Special session convenes in Annapolis

Census"No man's life, liberty, or happiness  are safe when the legislature is in session." -- Mark Twain 

We are ready ...

Our government affairs advisor, Nick Manis of Manis Canning and Associates sent us this over the weekend:

"As anticipated, Gov. Martin O'Malley announced through an Executive Order proclaiming and convening a special session of the General Assembly beginning Oct. 17, 2011. The special session is necessary to pass legislation establishing Maryland’s congressional districts. Maryland must pass a congressional redistricting plan prior to the beginning of the 2012 legislative session in order to conduct the presidential primary on April 3, 2012. The Executive Order may be found here.
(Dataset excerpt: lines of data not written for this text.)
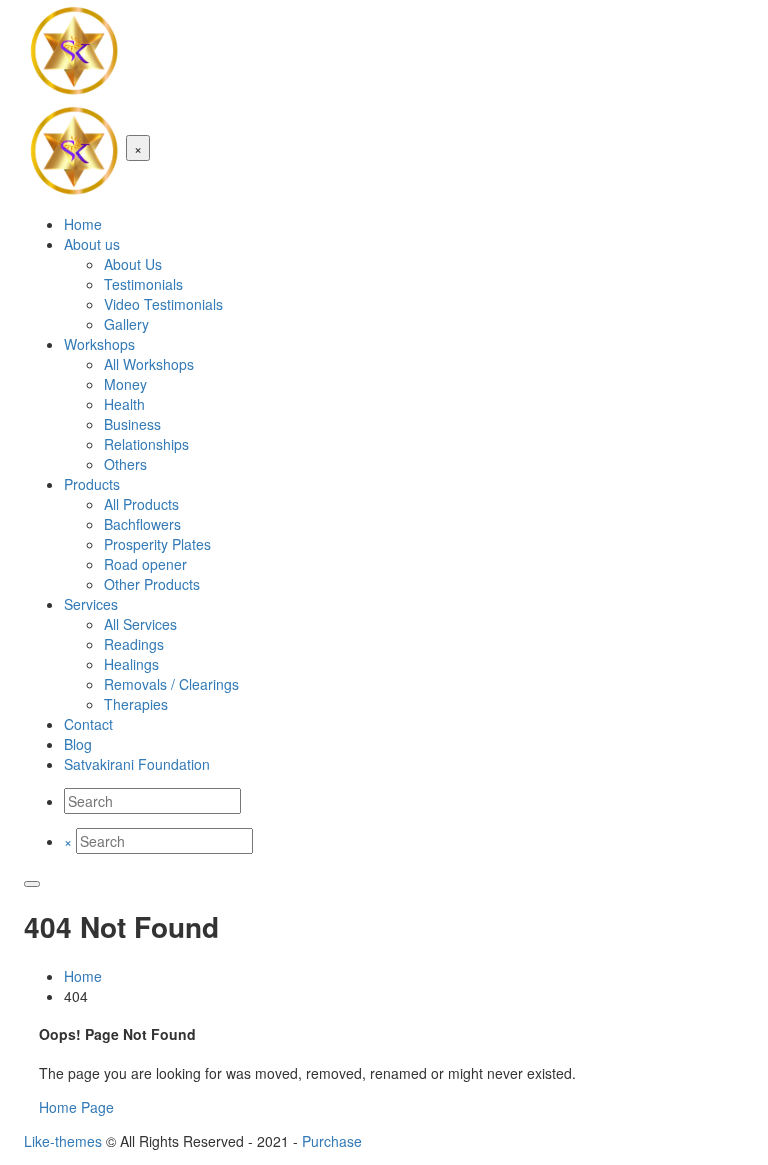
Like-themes (63, 1141)
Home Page (76, 1107)
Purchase (332, 1141)
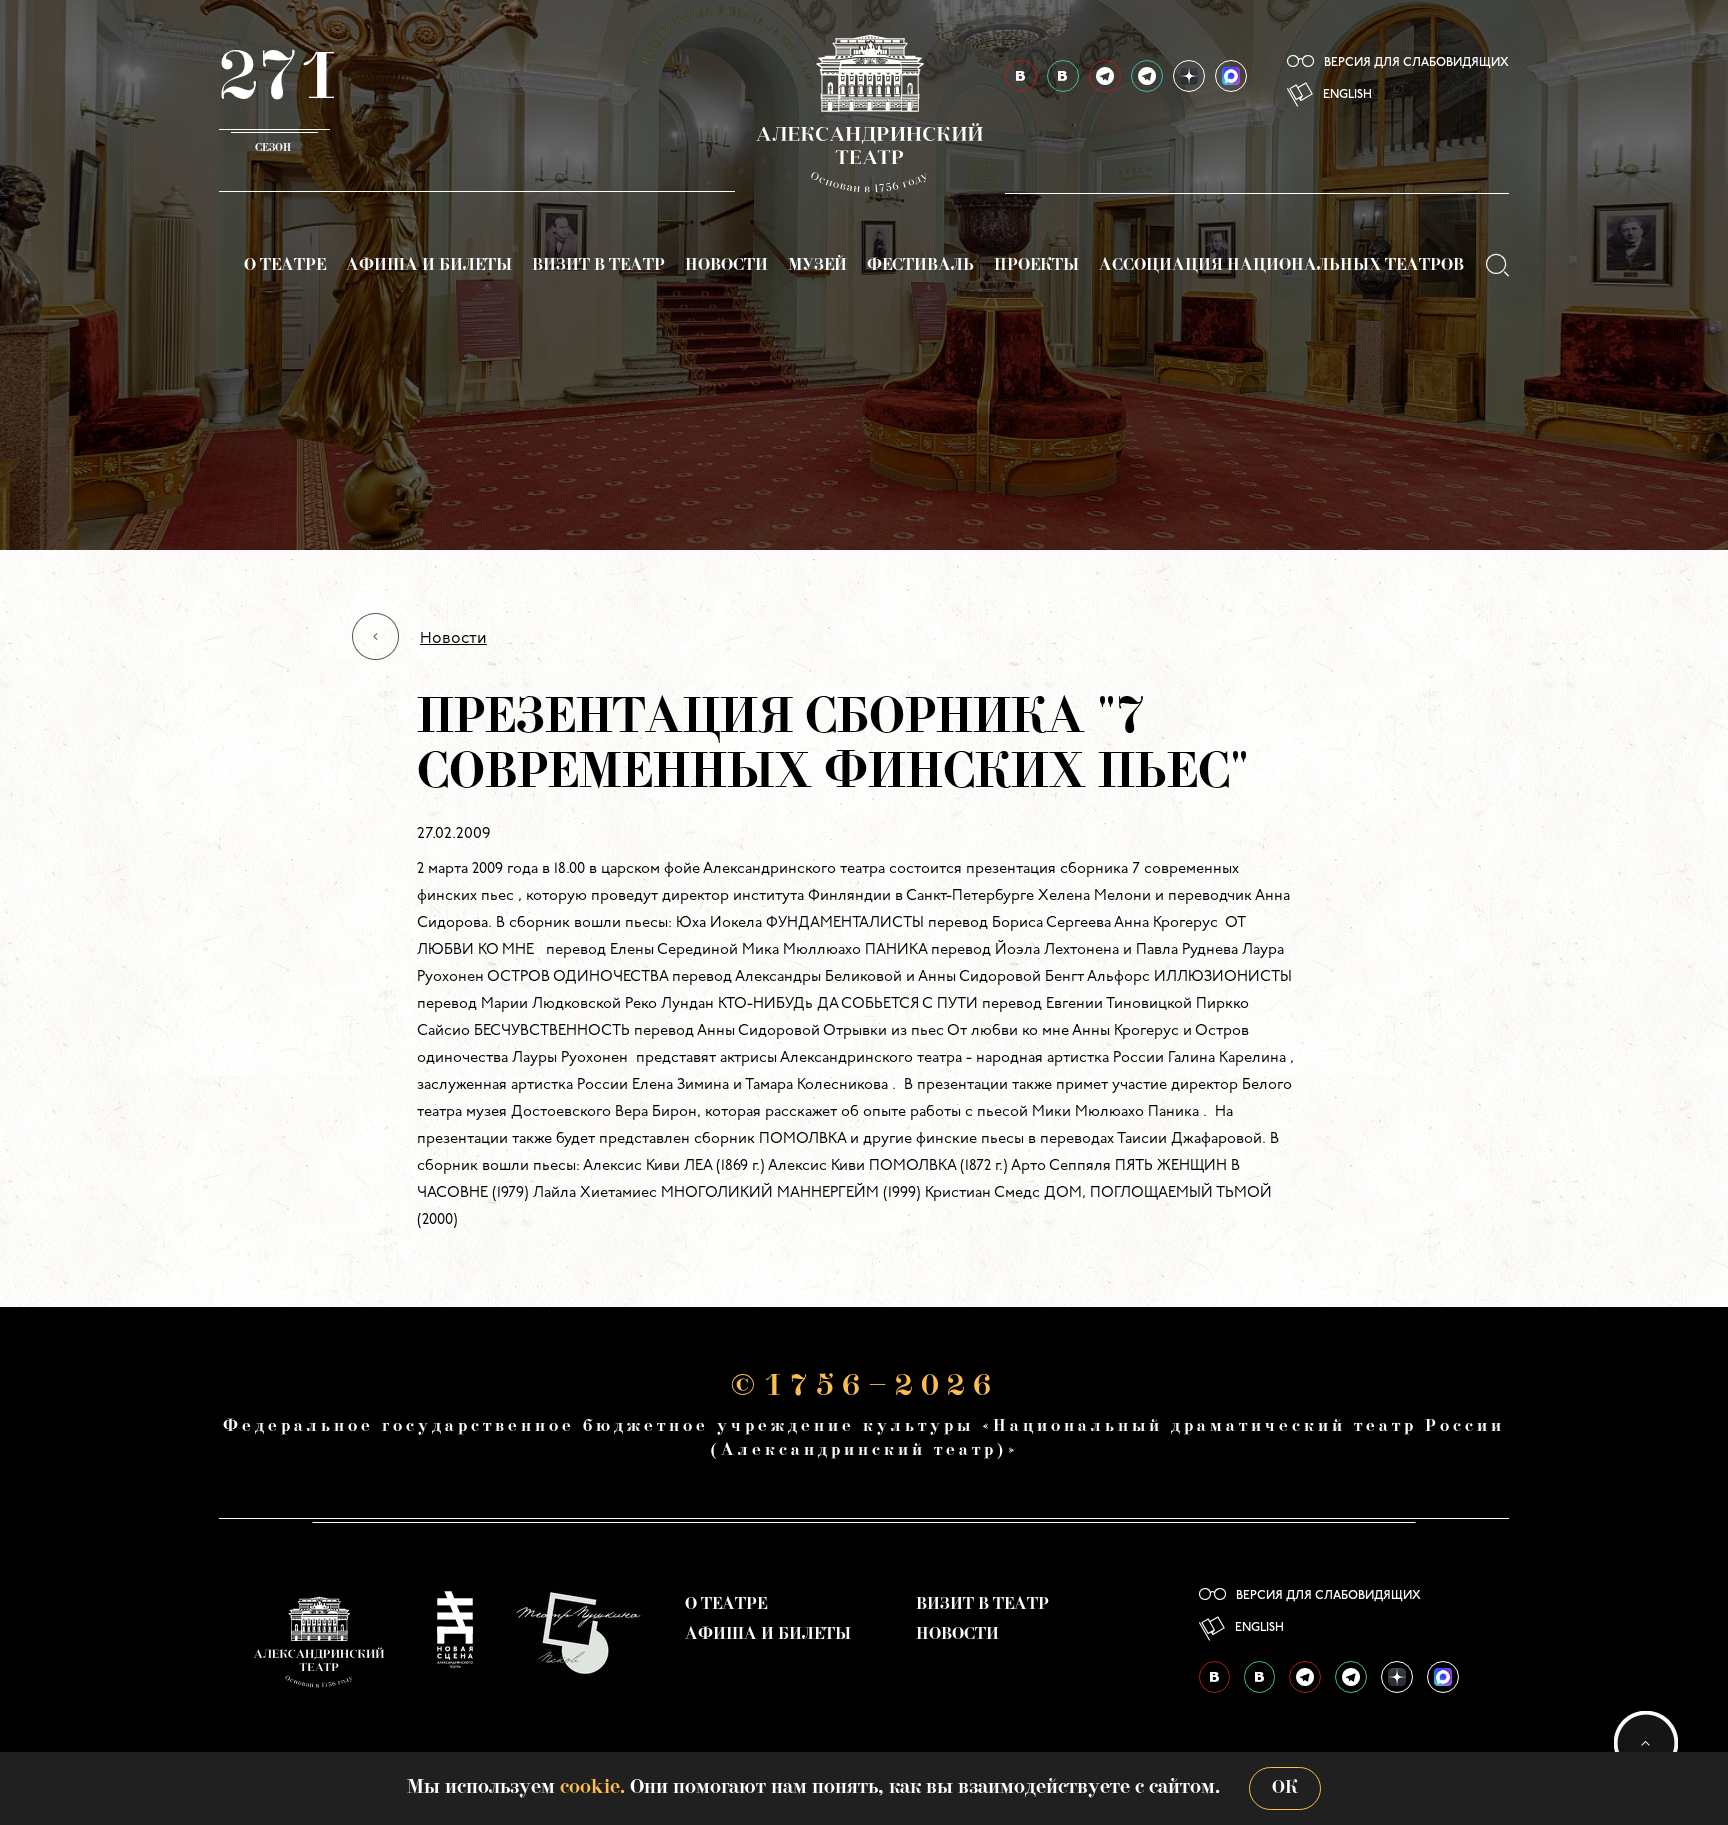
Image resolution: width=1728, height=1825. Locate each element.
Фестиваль (920, 266)
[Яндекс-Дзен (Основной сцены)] (1189, 76)
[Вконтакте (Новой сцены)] (1063, 76)
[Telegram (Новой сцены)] (1147, 76)
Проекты (1036, 266)
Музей (817, 266)
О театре (285, 266)
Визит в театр (598, 266)
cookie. (592, 1788)
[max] (1231, 76)
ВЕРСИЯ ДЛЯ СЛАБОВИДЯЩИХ (1416, 63)
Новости (726, 266)
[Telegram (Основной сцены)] (1105, 76)
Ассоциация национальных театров (1281, 266)
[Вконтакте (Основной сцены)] (1021, 76)
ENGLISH (1347, 95)
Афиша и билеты (429, 266)
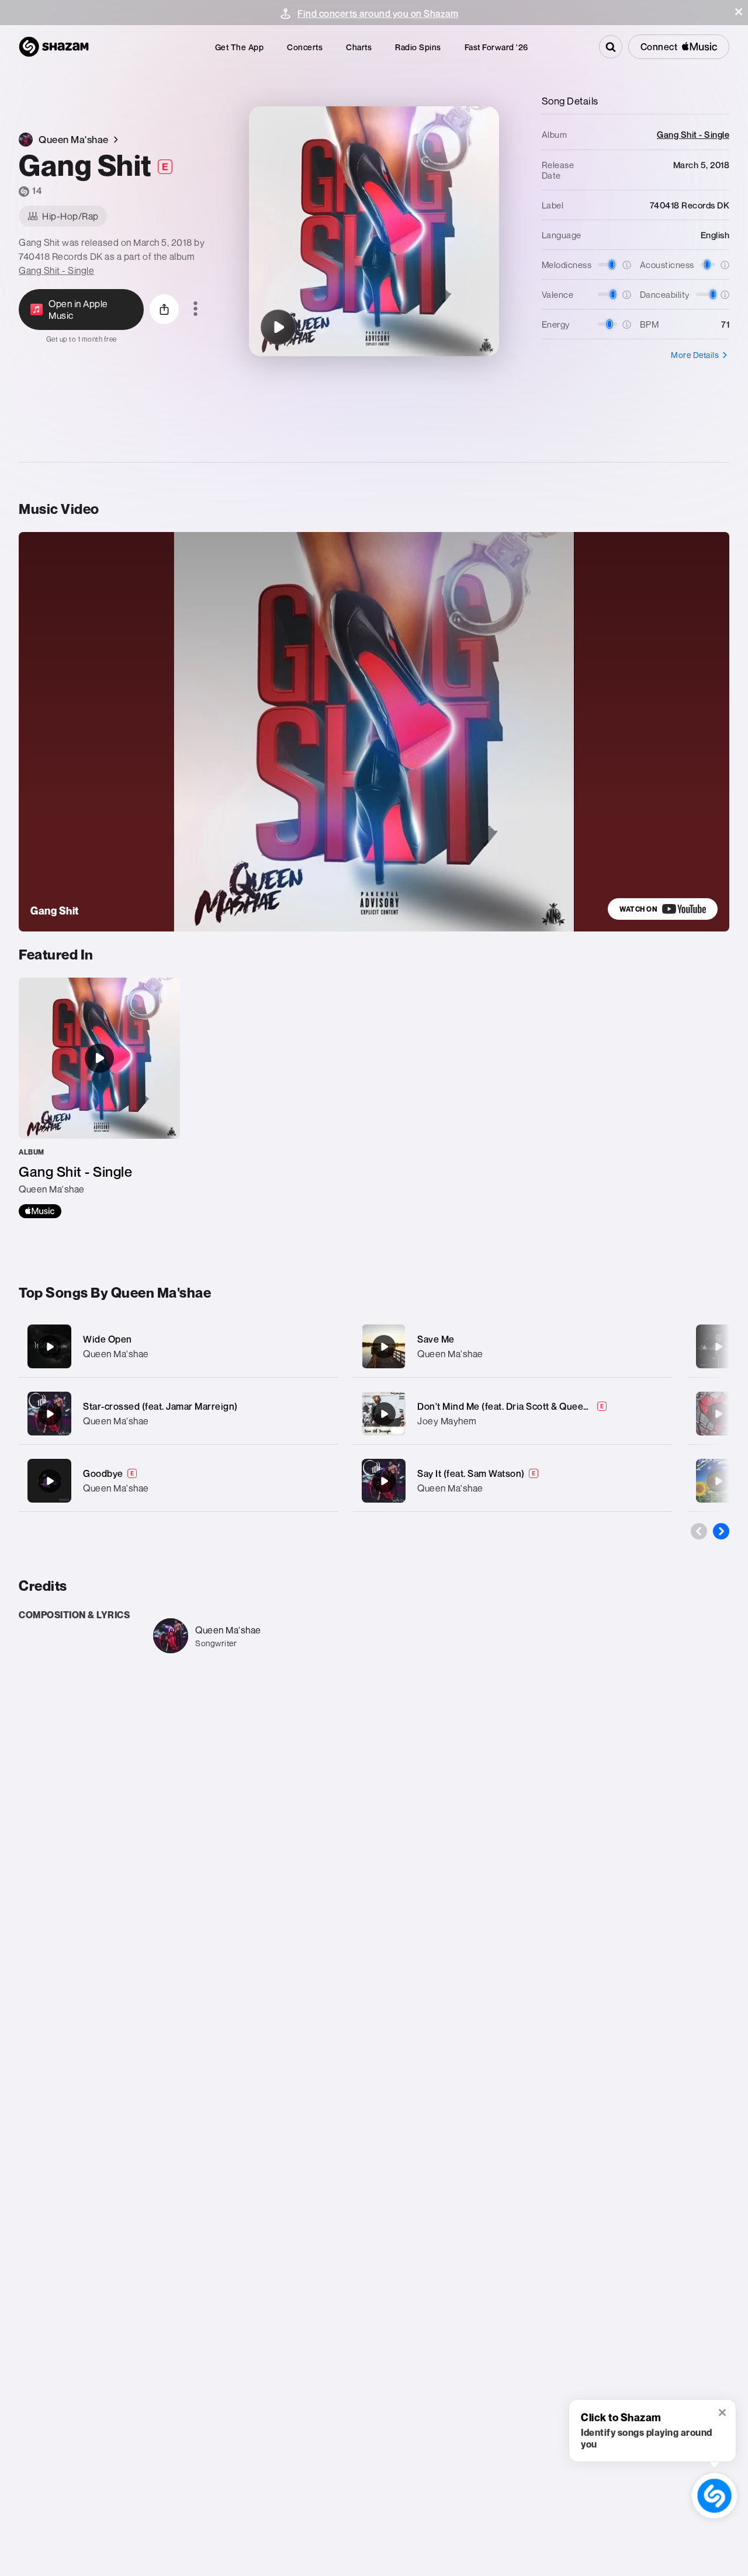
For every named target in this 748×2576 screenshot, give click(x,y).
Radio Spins (418, 47)
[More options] (195, 309)
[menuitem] (239, 47)
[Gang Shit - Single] (99, 1098)
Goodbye (103, 1473)
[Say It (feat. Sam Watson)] (513, 1480)
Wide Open (107, 1339)
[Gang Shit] (278, 327)
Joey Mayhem (447, 1421)
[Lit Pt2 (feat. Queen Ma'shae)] (718, 1481)
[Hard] (718, 1414)
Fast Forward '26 (496, 47)
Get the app (239, 47)
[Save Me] (513, 1346)
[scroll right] (721, 1531)
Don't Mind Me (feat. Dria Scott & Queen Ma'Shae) (524, 1406)
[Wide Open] (178, 1346)
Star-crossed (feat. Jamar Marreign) (160, 1406)
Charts (359, 47)
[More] (322, 1347)
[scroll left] (699, 1531)
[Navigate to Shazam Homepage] (54, 47)
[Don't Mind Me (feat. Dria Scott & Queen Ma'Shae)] (513, 1413)
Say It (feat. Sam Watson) (471, 1473)
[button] (738, 12)
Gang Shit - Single (56, 270)
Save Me (436, 1339)
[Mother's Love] (718, 1346)
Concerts (305, 47)
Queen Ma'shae (116, 1354)
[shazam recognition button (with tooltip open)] (714, 2495)
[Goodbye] (178, 1480)
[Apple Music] (40, 1211)
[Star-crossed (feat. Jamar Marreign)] (178, 1413)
"We expect the session to last approximately three to four days if all goes as planned. The governor had discussed introducing legislation regarding job creation but has announced that he will not proceed during the special session, but rather wait until the 2012 regular session, which will convene on Wednesday, Jan. 11, 2012."

The last special session in Maryland was in 1997, when Maryland took up slots and our budget. In two weeks, there were close to 700 pieces of legislation, including sales taxes on accounting, tax and consulting services.

We have heard that the legislators plan to stick to the agenda this time -- redistricting required by the 2010 census. According to ABC News, Maryland is one of 32 states that will not have changes in our congressional representation. (Maryland will retain its eight seats).

But, just in case, we have been preparing all summer for the risks of this special session. Our legislative executive committee and Board of Directors had us develop a strategy in the event any bad legislation shows up. We mobilized our grassroots in several town hall meetings and had a meeting with the managing partners of Maryland's major firms in September.